Well, you see the screw we talked about earlier on top of the motor, that's the first thing inside I'd oil.

As far as the trucks, I lightly grease the gears, and put a stop of oil on each of the axle bearing points. A tiny bit of oil on the bearing surfaces of the pickups, and do the couplers as well. It doesn't take much oil, I have a little bottle that's about 2" high and less than an inch in diameter, I've oiled dozens of engines and cars with it, and it's still got plenty of oil in it. 

As far as the E-Unit buzzing, the best fix I can suggest is running it on DC, it's not a difficult mod, and it'll be totally quiet. :thumbsup: If you're interested in doing that, we can talk you through it, it's really quite simple.


----------



## gunrunnerjohn (Nov 10, 2010)

I see that I missed a bunch of replies, looks like I duplicated a lot of stuff.


----------



## servoguy (Jul 10, 2010)

Novice,
Put a drop of oil on each end of the pickup rollers so it gets down inside the roller and lubes the pin that the roller turns on.

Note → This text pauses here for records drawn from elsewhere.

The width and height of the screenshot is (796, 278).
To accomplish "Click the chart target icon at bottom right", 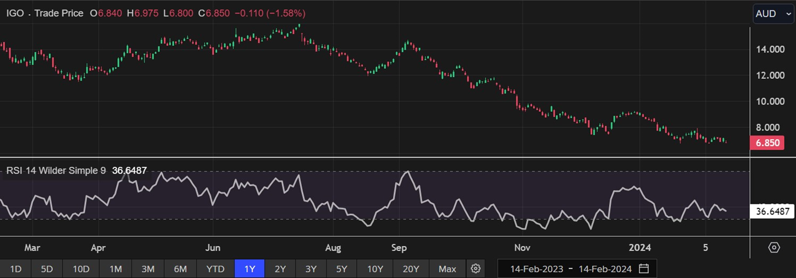I will [774, 247].
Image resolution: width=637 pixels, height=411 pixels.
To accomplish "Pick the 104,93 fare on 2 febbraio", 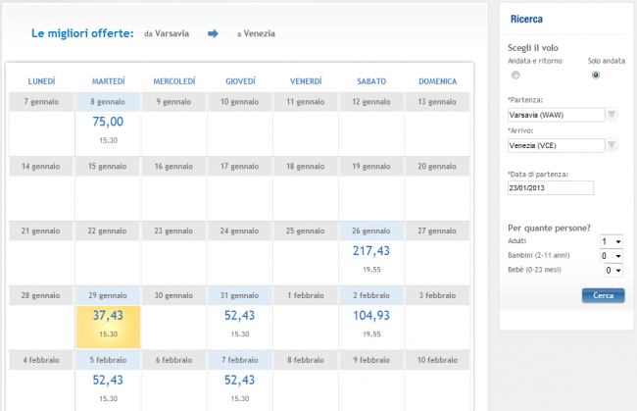I will (x=371, y=316).
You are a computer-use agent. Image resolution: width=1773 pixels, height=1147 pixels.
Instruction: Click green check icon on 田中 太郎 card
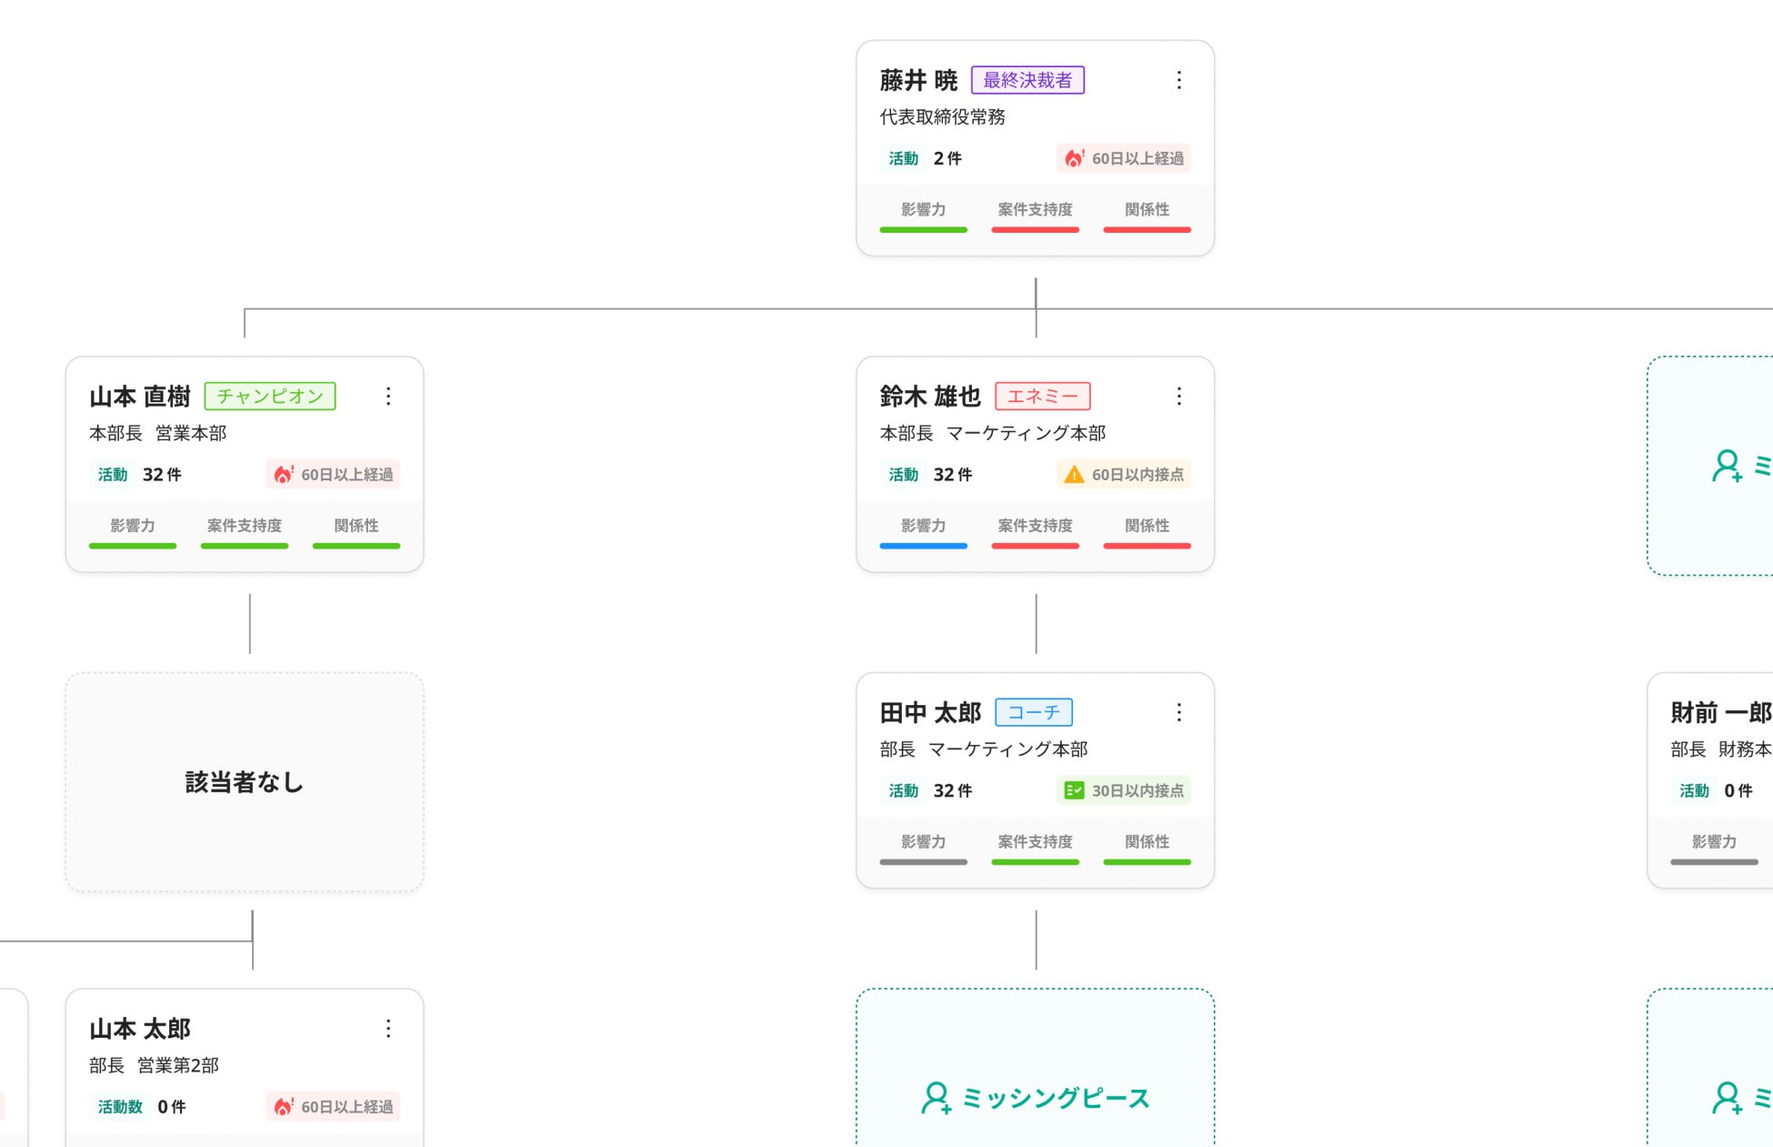click(x=1074, y=790)
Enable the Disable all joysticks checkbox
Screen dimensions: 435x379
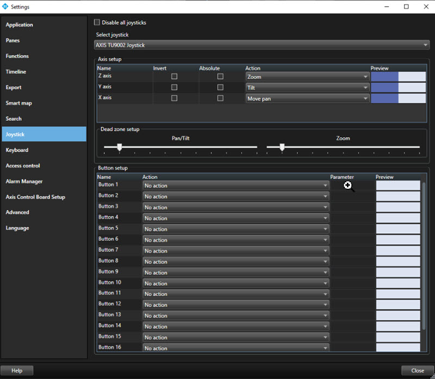click(x=97, y=22)
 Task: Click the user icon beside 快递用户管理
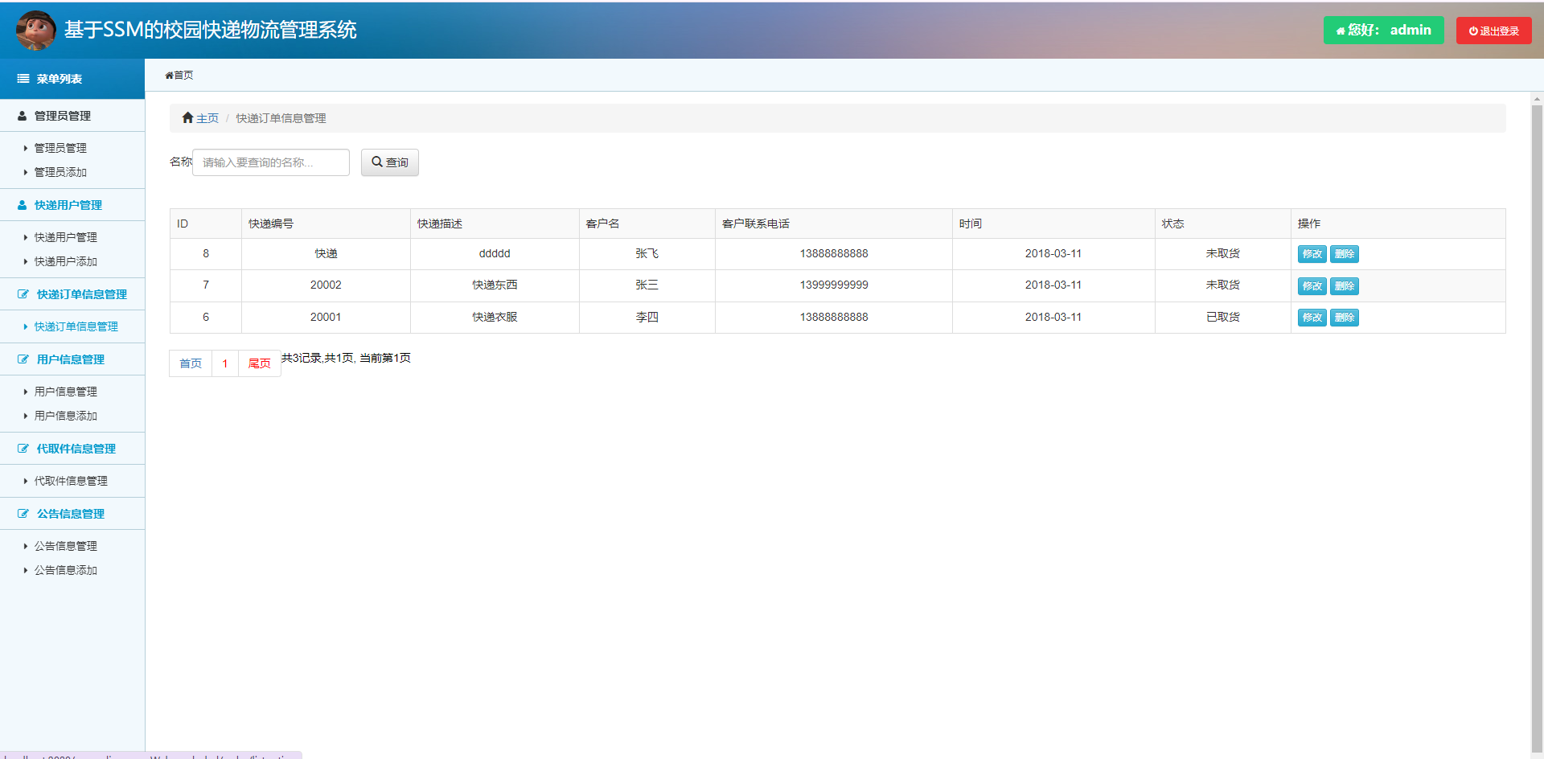[x=23, y=205]
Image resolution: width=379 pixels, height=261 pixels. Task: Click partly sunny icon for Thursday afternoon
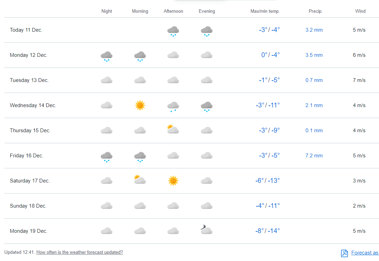point(173,129)
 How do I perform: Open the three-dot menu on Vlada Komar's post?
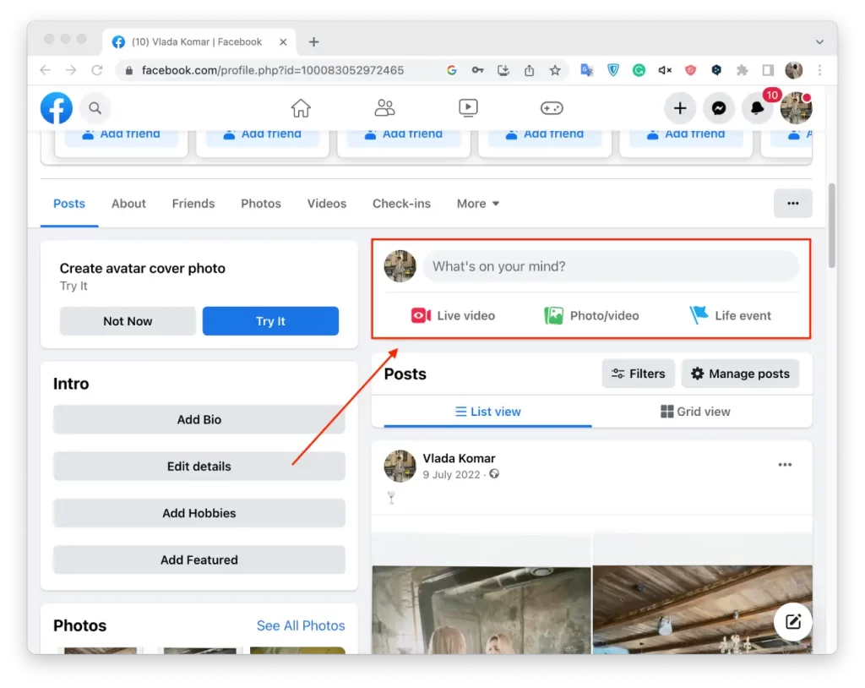[785, 465]
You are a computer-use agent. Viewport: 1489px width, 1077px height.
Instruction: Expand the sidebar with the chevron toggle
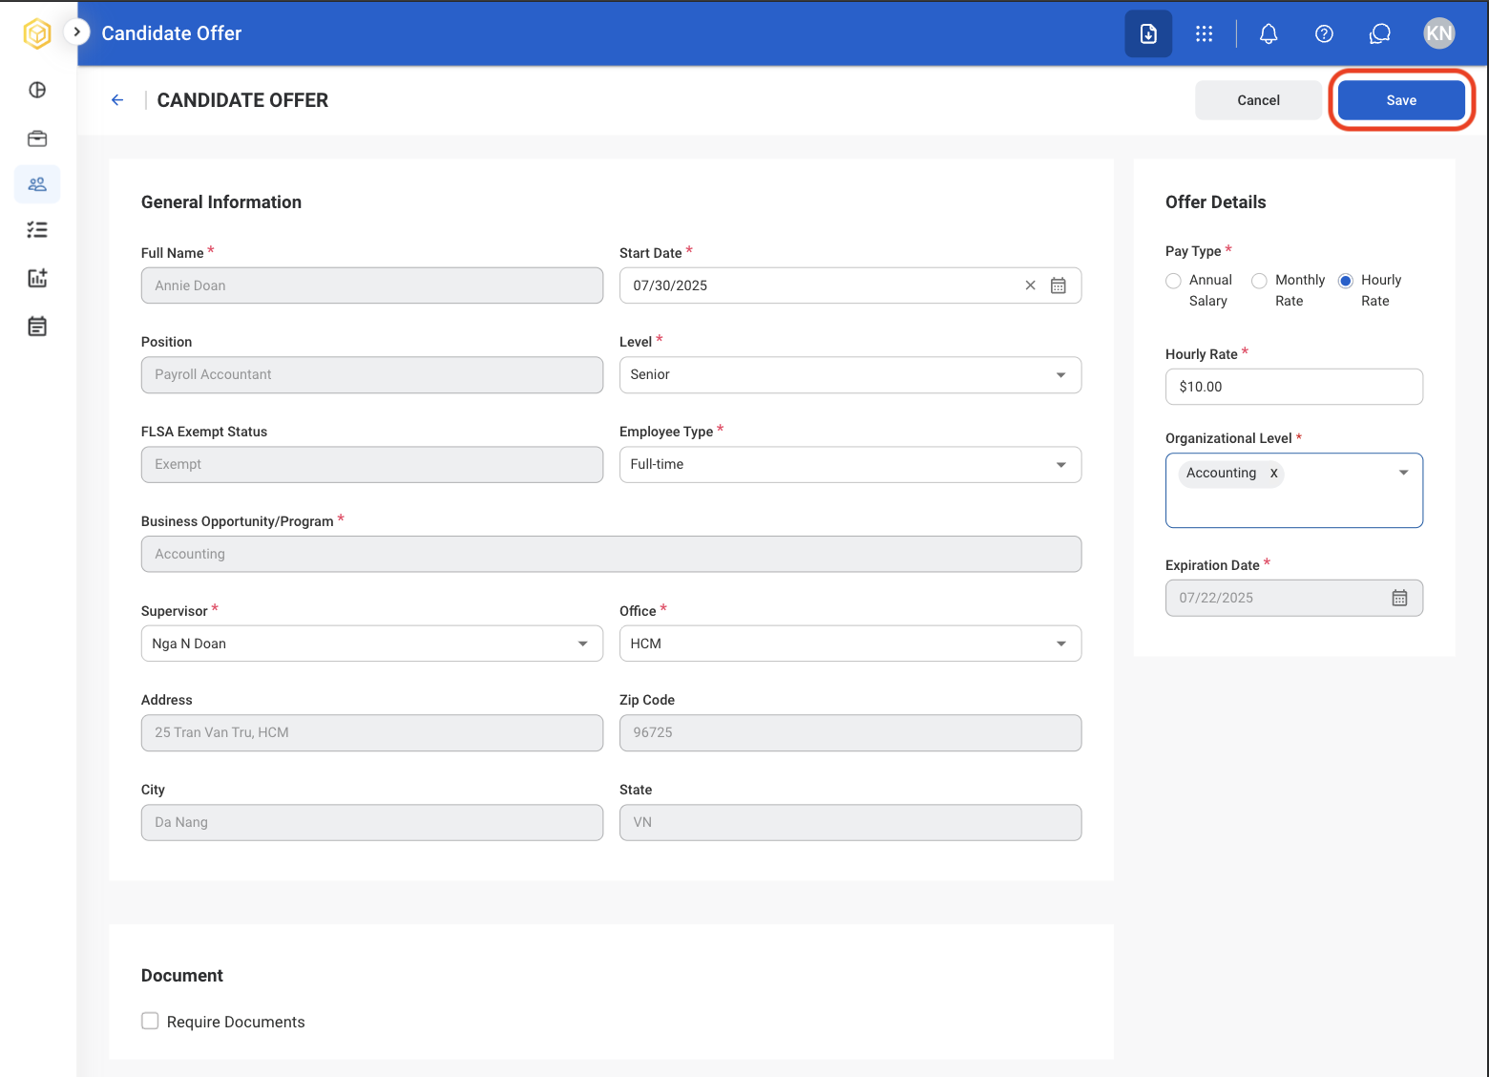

This will reduce the roller wear.
BB


----------



## servoguy (Jul 10, 2010)

Novice, 
My preference for the gears is motor oil, not grease. I have a 2025 steamer that was oiled in 1965. When I got it out of the closet a few months ago, the oil was still on the gears. Motor oil doesn't dry out. It is designed to withstand heat (200+ deg F) and not evaporate or get gummy. I didn't do anything to the 2025 to get it running again except lube it again with oil. 

I have had to clean dried grease out of some locos, in particular a 736 and 2333. The 2333 had the gearboxes packed with grease which had become like cement. I took 2-3 hours to clean the grease out of the gearboxes. I used WD-40 to soften the old grease and brake clean to remove it. 

Remember, whatever you do has to last a long time. You don't want to be cleaning out dried grease in 5 years.

BB


----------



## servoguy (Jul 10, 2010)

One other experience I had with dried grease is interesting. My daughter got a Vitamix blender from her mother that is about 30 years old. The switch stopped working when the blender was about 6 years old. I disassembled the switch and found the parts glued together with the dried grease that the switch manufacturer used when the switch was manufactured. I cleaned out the grease and lubed the switch with motor oil. I don't ever expect the switch to need attention again.

BB


----------



## gunrunnerjohn (Nov 10, 2010)

I feel duty bound to mention that Lubriplate that I use does not "dry out".  It's also a much lighter grease than what Lionel uses.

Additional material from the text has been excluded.